The following graphs show more extensive results for throughput and latency for 10 clients with increasing pipelines. The latency is under 15ms until 10,000 pipelines, and then rapidly rises. On the other hand, there’s only around 20% increase in throughput above 1,000 pipelines, so it’s better to keep the pipelines lower to ensure low latency.

Extensive results for throughput and latency - gets/s
Extensive results for throughput and latency - latency 98%

10.2. Redis Cluster Throughput and Latency

I now scaled up the benchmark to see what the maximum capacity of the six node Redis cluster was. Running six independent benchmark processes with 10 clients and a pipeline of 1,000 each resulted in a maximum throughput for the Redis cluster of 5.7M gets/s, and 3.7M sets/s, and a 98% latency of 12.5ms for gets and 15.6ms for sets, as shown in this graph. Given that the cluster has 3 “master” nodes (read and write nodes) and 3 replicas (read only), the higher get rate makes sense (i.e. all nodes support reads, and master and replica nodes are used for each write). All cluster nodes were around 70% CPU utilization for these results.

Redis Cluster - Maximum throughput and latency

I tried t3a.2xlarge and r5.2xlarge (8 core) EC2 instances to run the benchmark (< 20% CPU utilisation), and I tried two different instance sizes for the Redis cluster, t3.small and r5.large instances (2 cores), with comparable results (although in a longer test, the t3 would probably run out of CPU credits). Redis is single threaded on each node, so the only reason to use Redis instances with more than 2 cores is to increase the available RAM, but this can also be achieved by increasing the number of nodes in the cluster.
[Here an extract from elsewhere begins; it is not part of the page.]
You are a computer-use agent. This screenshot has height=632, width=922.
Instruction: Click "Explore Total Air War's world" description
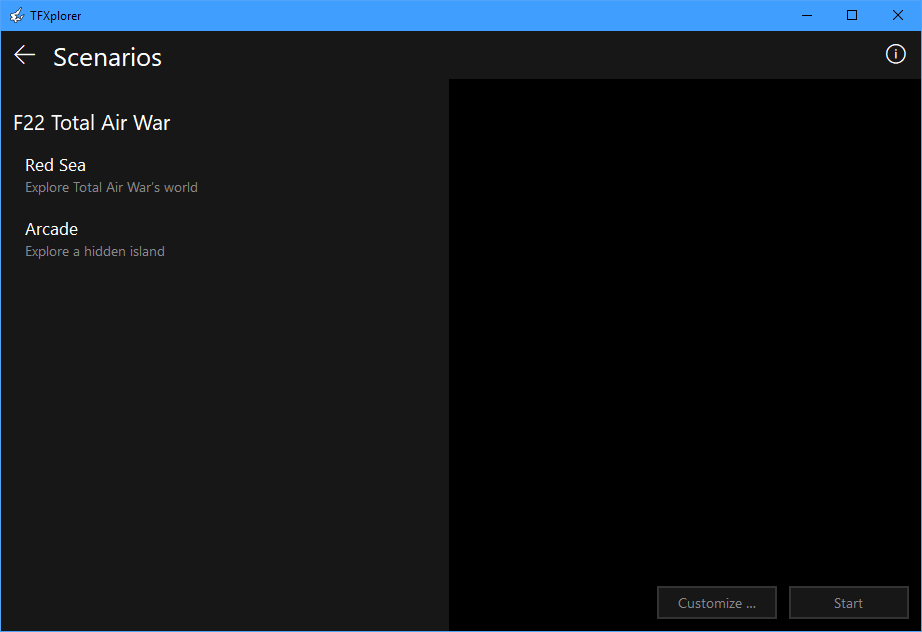[x=111, y=188]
During the course of this blog I realized that to actually use Redis you need to know three things: (1) what can Redis do? (hopefully we covered enough of the basics of this in the blog to get started), (2) how Redis clustering and the managed Redis service works (e.g. see Redis documentation and our support pages below), and (3) finally how Redis clients for specific programming languages work. So, in the next Redis blog we’ll take a look at some Java Redis clients and try out client-side caching.